§ **PAGE**
—————

If any of these three fail, the sensor is rolled back at that point in
the pipeline and the failing site reverts to full float; the rest of
the pipeline keeps using sketches. This is point-by-point, not
all-or-nothing.
## Consequences
### Positive
- **Cheaper hot path everywhere a "have I seen this" question lives.**
AETHER re-ID, mincut maintenance, room fingerprinting, novelty
detection, mesh sync, and event-log retention all run a 32×-smaller,
popcnt-friendly comparison first.
- **Always-on anomaly gating becomes affordable.** The CNN / pose
model only wakes when sketch novelty crosses a threshold. Energy
budget per node drops materially in steady-state quiet rooms.
- **Privacy story improves.** Event logs and inter-cluster mesh
traffic carry sketches and witness hashes, not reconstructable
embeddings. The 1-bit quantization is *not* invertible to the
original CSI.
- **Composes cleanly with ADR-083.** The cluster Pi is the natural
home for the sketch bank; sensor MCUs remain unchanged.
- **No new dependency.** `BinaryQuantized` is already in the vendored
`ruvector-core` and already SIMD-accelerated.

—————

§ **THE EXERCISE**
Print the part of the sketch design page starting with "- **Always-on anomaly" and going on through "MCUs remain unchanged.", word for word. The data further down plays no part in this.

—————

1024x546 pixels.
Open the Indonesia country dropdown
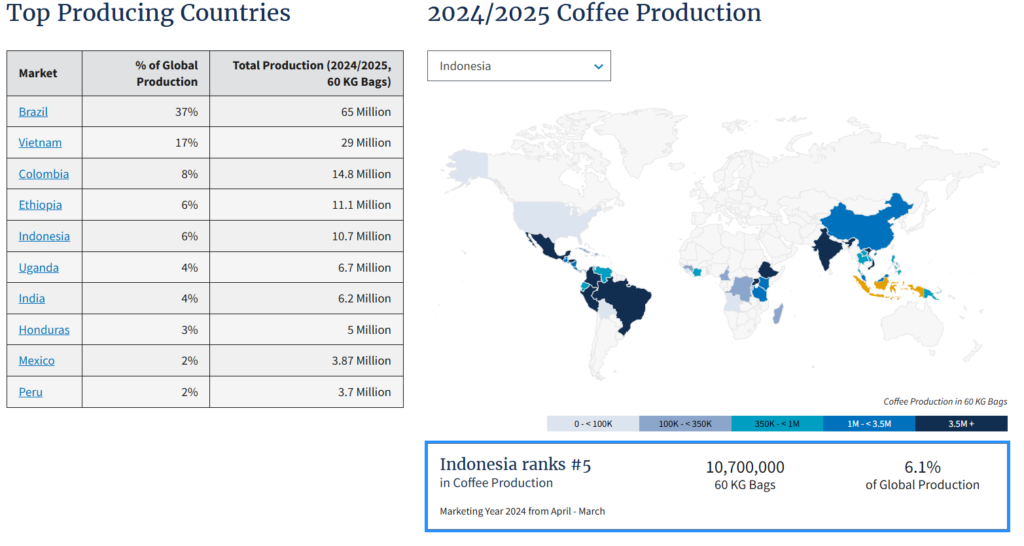coord(518,66)
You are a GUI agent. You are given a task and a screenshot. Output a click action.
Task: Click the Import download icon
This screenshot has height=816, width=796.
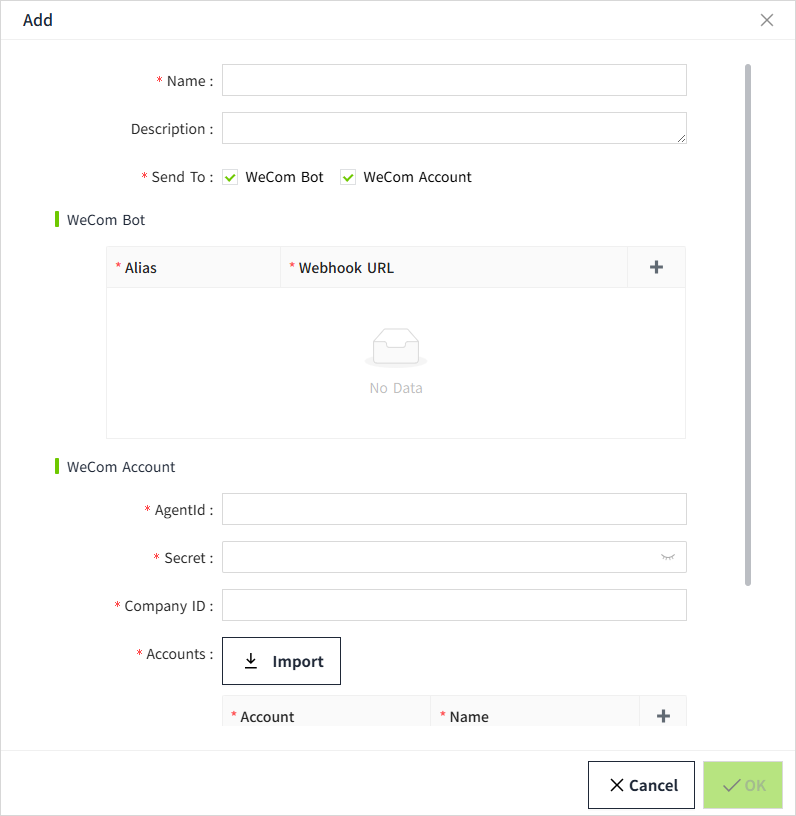point(251,661)
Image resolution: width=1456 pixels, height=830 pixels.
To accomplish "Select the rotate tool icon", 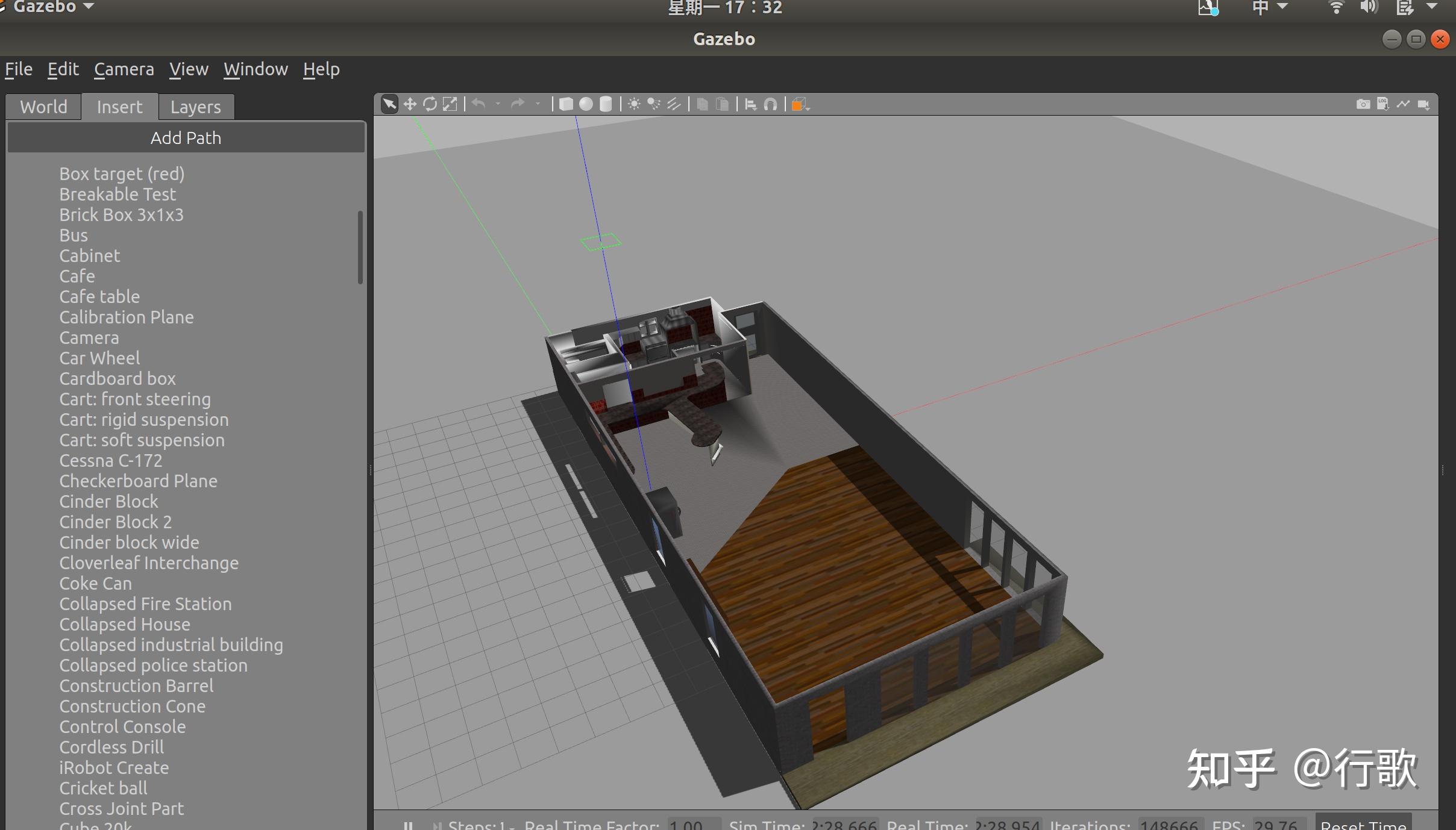I will [x=430, y=103].
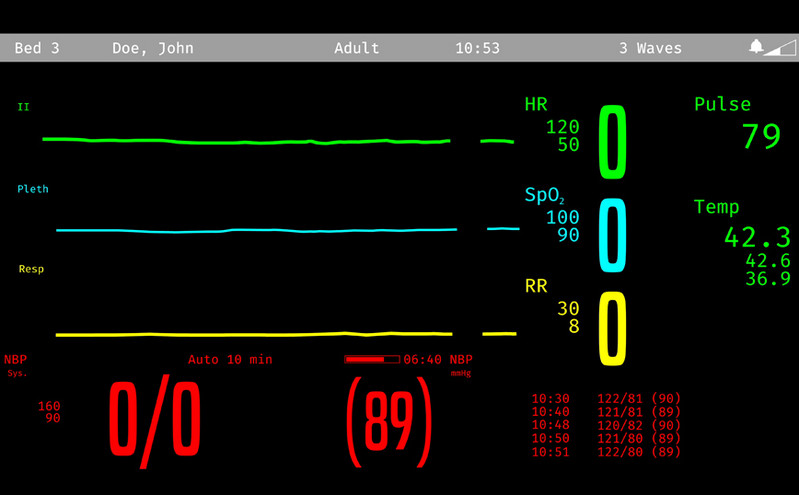Viewport: 799px width, 495px height.
Task: Click the NBP Auto 10 min mode
Action: pyautogui.click(x=230, y=359)

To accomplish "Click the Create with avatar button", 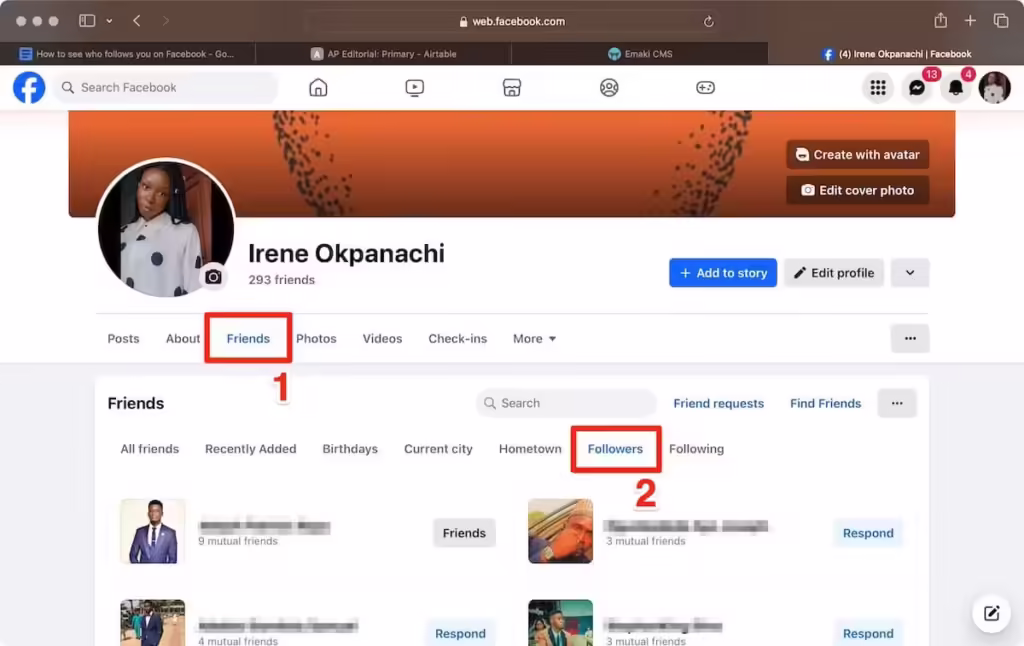I will [x=856, y=154].

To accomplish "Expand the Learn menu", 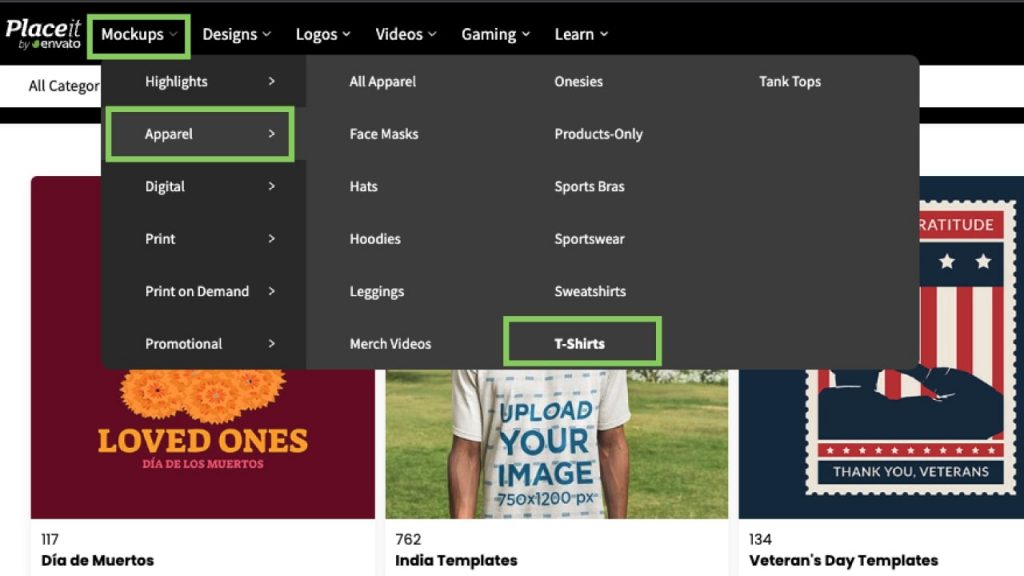I will tap(581, 35).
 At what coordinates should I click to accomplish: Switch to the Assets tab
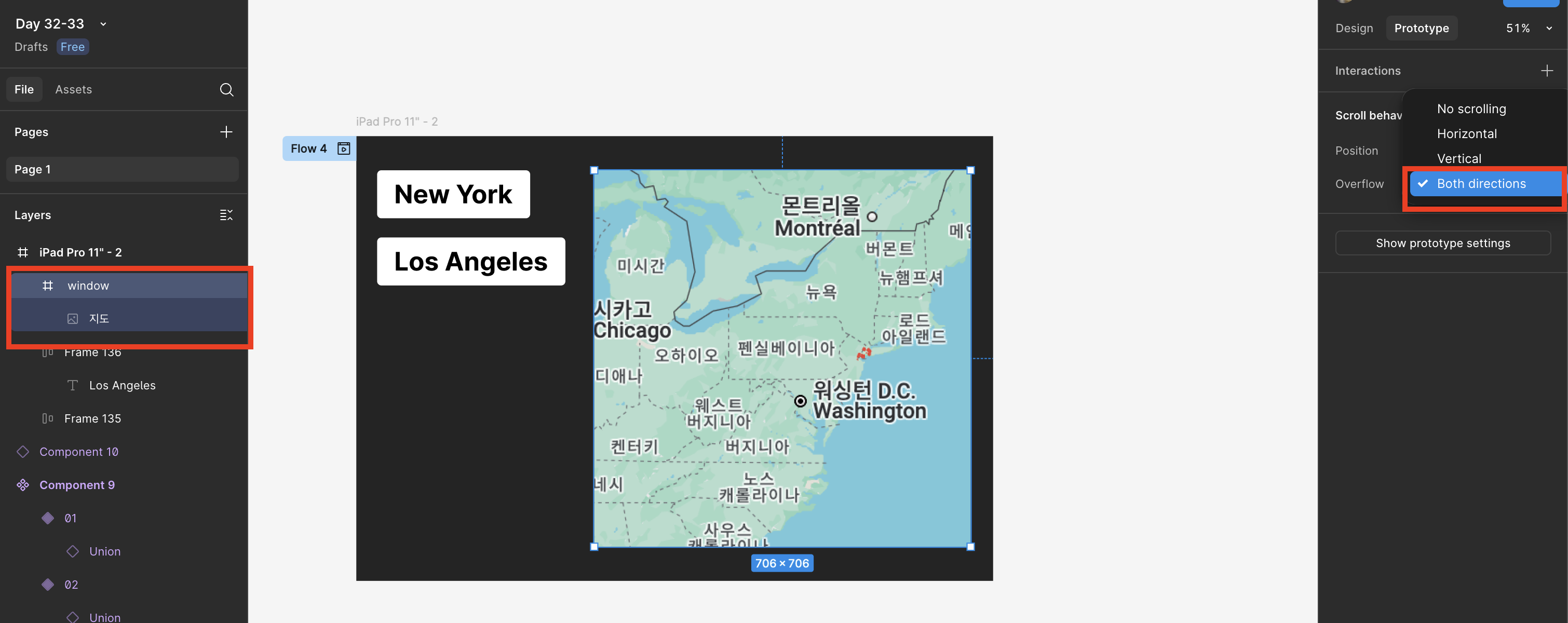point(73,89)
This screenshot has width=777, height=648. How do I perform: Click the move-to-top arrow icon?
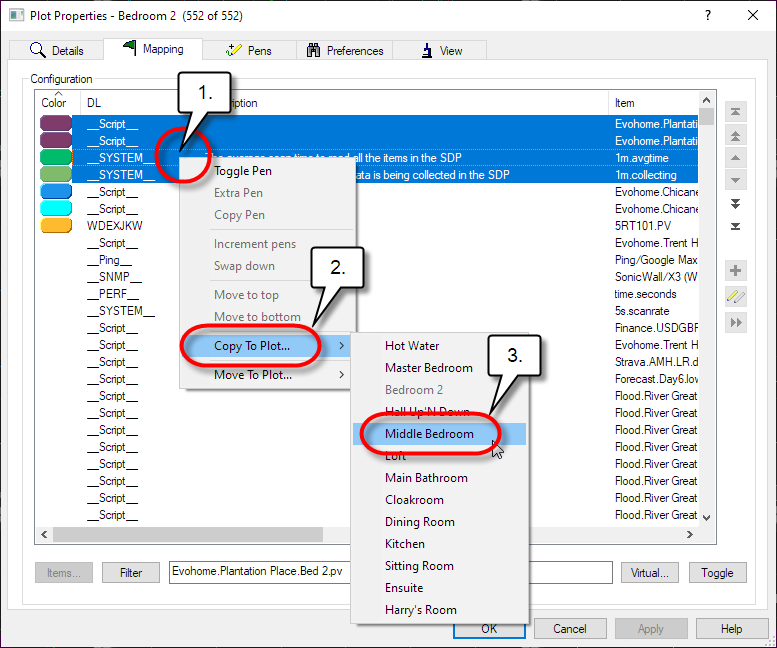click(x=736, y=112)
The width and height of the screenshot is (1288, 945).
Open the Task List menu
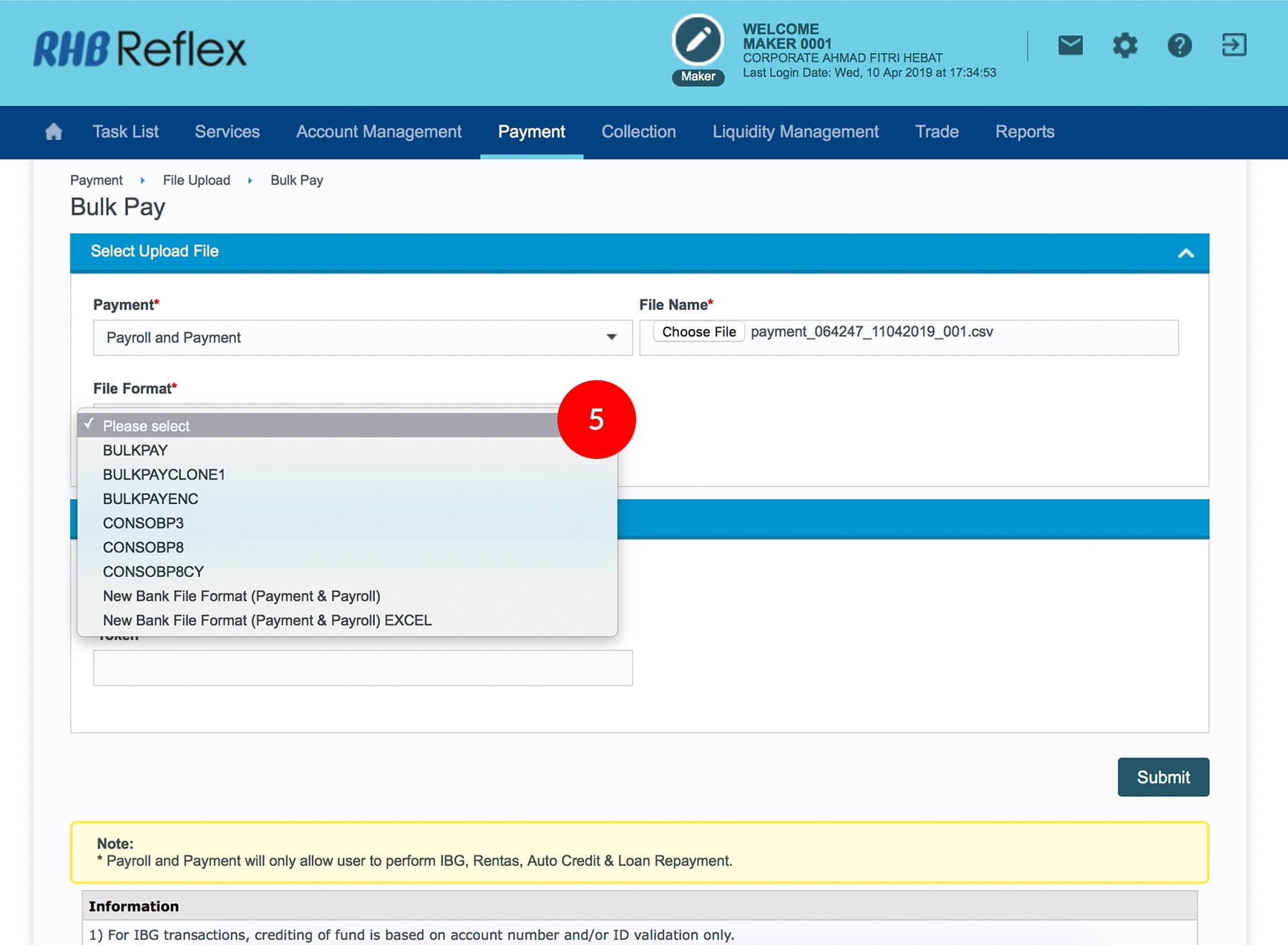pos(125,132)
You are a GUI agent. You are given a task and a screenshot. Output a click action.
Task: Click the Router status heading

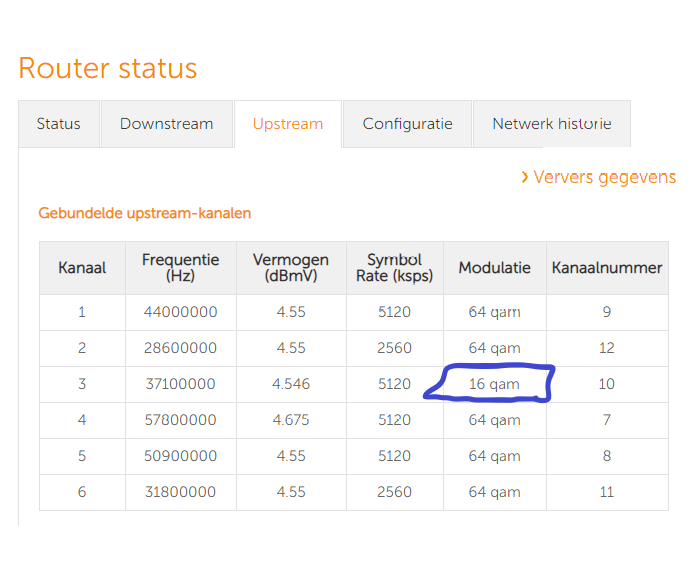(108, 68)
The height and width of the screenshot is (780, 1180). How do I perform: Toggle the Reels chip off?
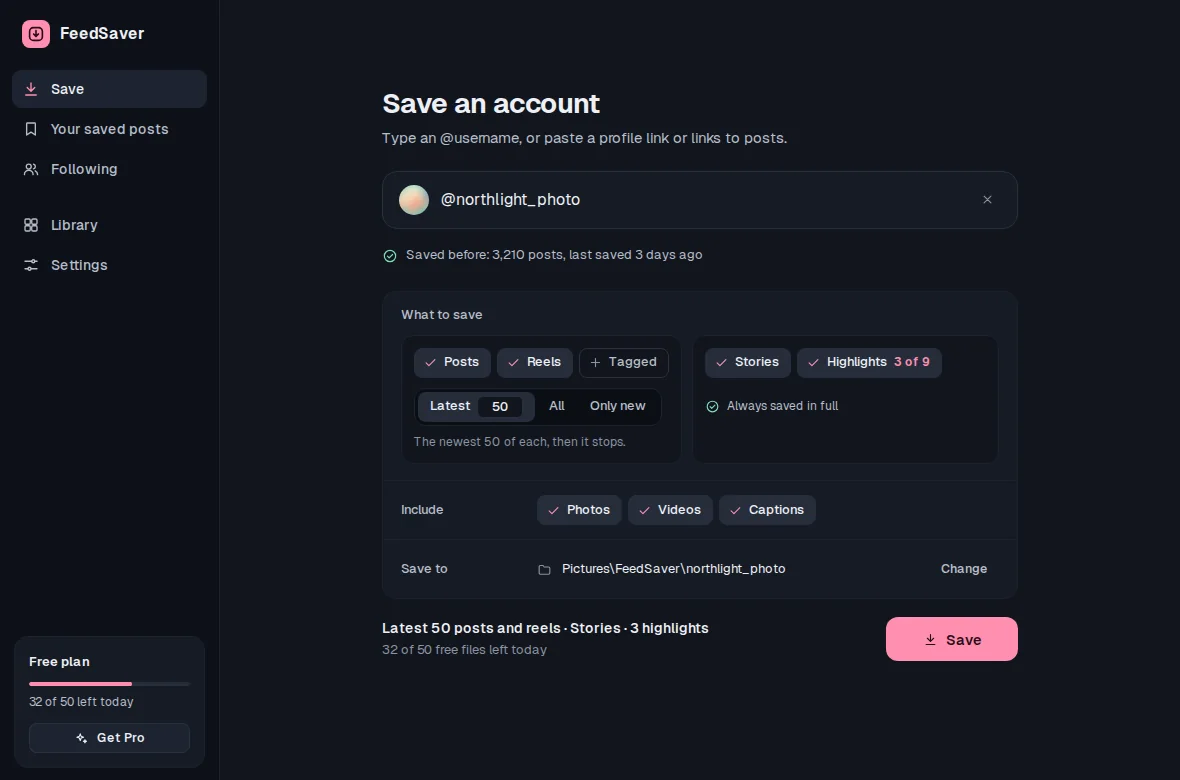(534, 362)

—————

§ **RESULT**
- **Always-on anomaly gating becomes affordable.** The CNN / pose
model only wakes when sketch novelty crosses a threshold. Energy
budget per node drops materially in steady-state quiet rooms.
- **Privacy story improves.** Event logs and inter-cluster mesh
traffic carry sketches and witness hashes, not reconstructable
embeddings. The 1-bit quantization is *not* invertible to the
original CSI.
- **Composes cleanly with ADR-083.** The cluster Pi is the natural
home for the sketch bank; sensor MCUs remain unchanged.